Our research showed the folly of this way of thinking, cemented by the 2015 legislation, which set a 100 per cent take-up target for personal budgets. This could well represent an administrative task for local authorities, organising a wholesale transfer of their financial processes, without any real regard to the underlying objective of ensuring 100 per cent of care users have person-centred care.

‎The reality is that while personal budgets are an important way of achieving personalised support, they are not the only – and indeed not even the best – way for everyone. We identified people living in residential care, those at the end of life and those with highly complex needs as just some of the groups who either needed additional support to achieve personalisation alongside a personal budget, or who actually might benefit from alternative approaches, including stronger co-design and co-production, and democratic group-governance arrangements in residential care.

Today’s PAC report suggests our prediction that personal budgets will not guarantee personalisation in and of themselves has proven correct, with the Committee identifying similar groups to those we identified as struggling to achieve personalisation through budgetary transfers alone.

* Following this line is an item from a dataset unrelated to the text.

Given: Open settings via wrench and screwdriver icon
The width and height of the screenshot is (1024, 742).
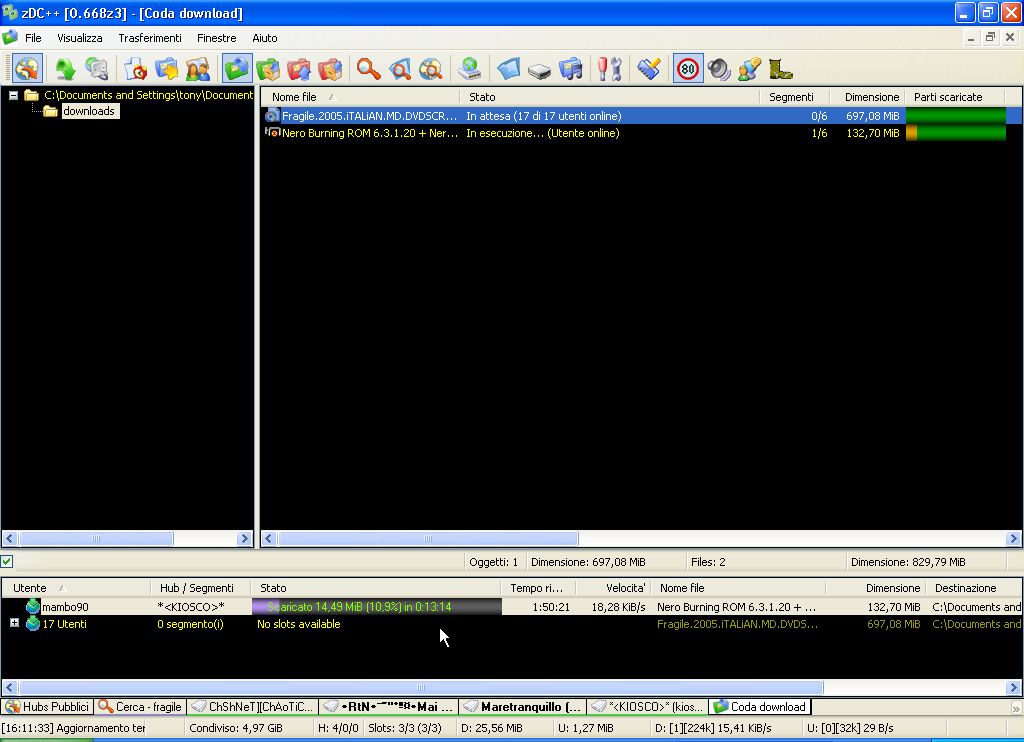Looking at the screenshot, I should point(609,69).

True personalisation requires support that thoroughly understands the preferences and needs of a person, and is responsive to that. Giving individuals power over where and how they spend their funding simply isn’t enough. Neither, in fact, is having a wide choice of care providers – unless those providers are themselves committed to person-centred ways of working, with solid processes in place to really understand the people they support and give them an active say in how their support is shaped.

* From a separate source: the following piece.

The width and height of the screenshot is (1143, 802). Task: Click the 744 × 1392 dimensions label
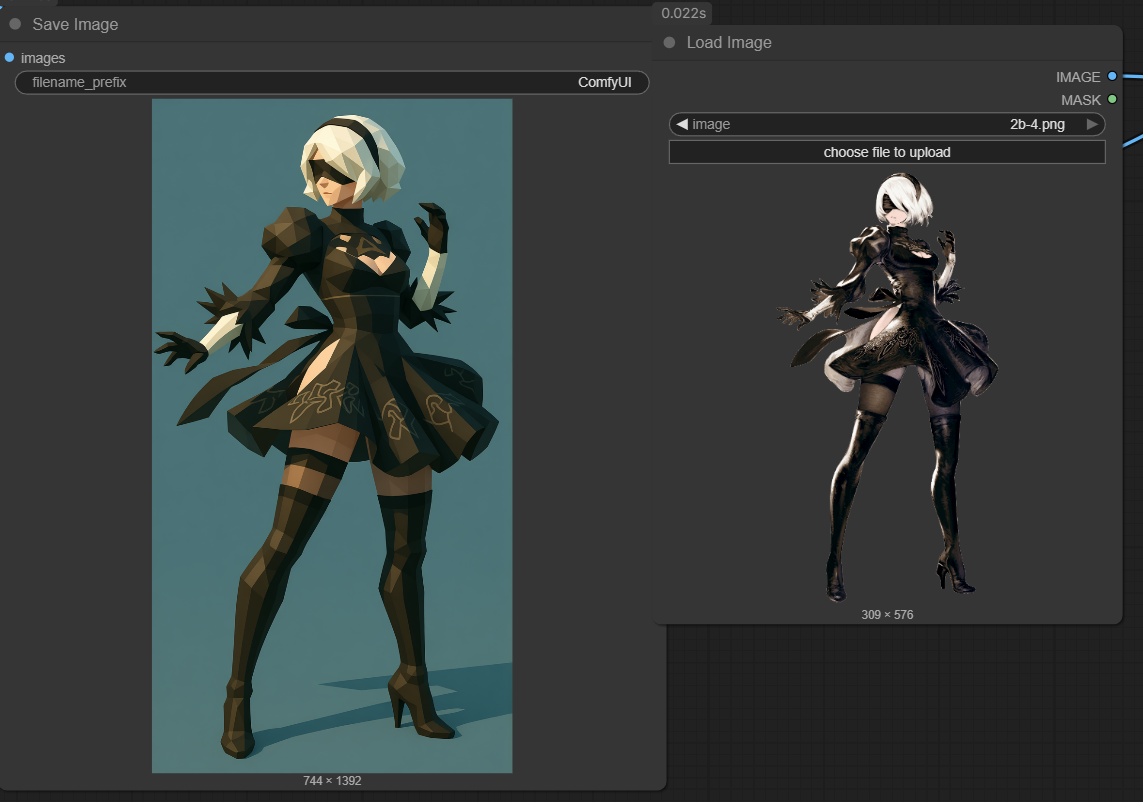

In this regard, while the PAC’s report is welcome in highlighting the limitations of what personal budgets have achieved thus far, ‎it seems to fall into the trap of assuming personal budgets must always be the starting point. It judges the limits of person-centred care by judging the limits of personal budgets, rather than the limitations of the care system – the way quality is quantified and measured, the way care is commissioned, the way providers are judged and funded accordingly.

Until person-centred care is the heart of every element of our care system – from regulation and inspection to training, commissioning, funding, quality development and inherent in the overall culture – it will remain elusive for many, regardless of who holds a personal budget.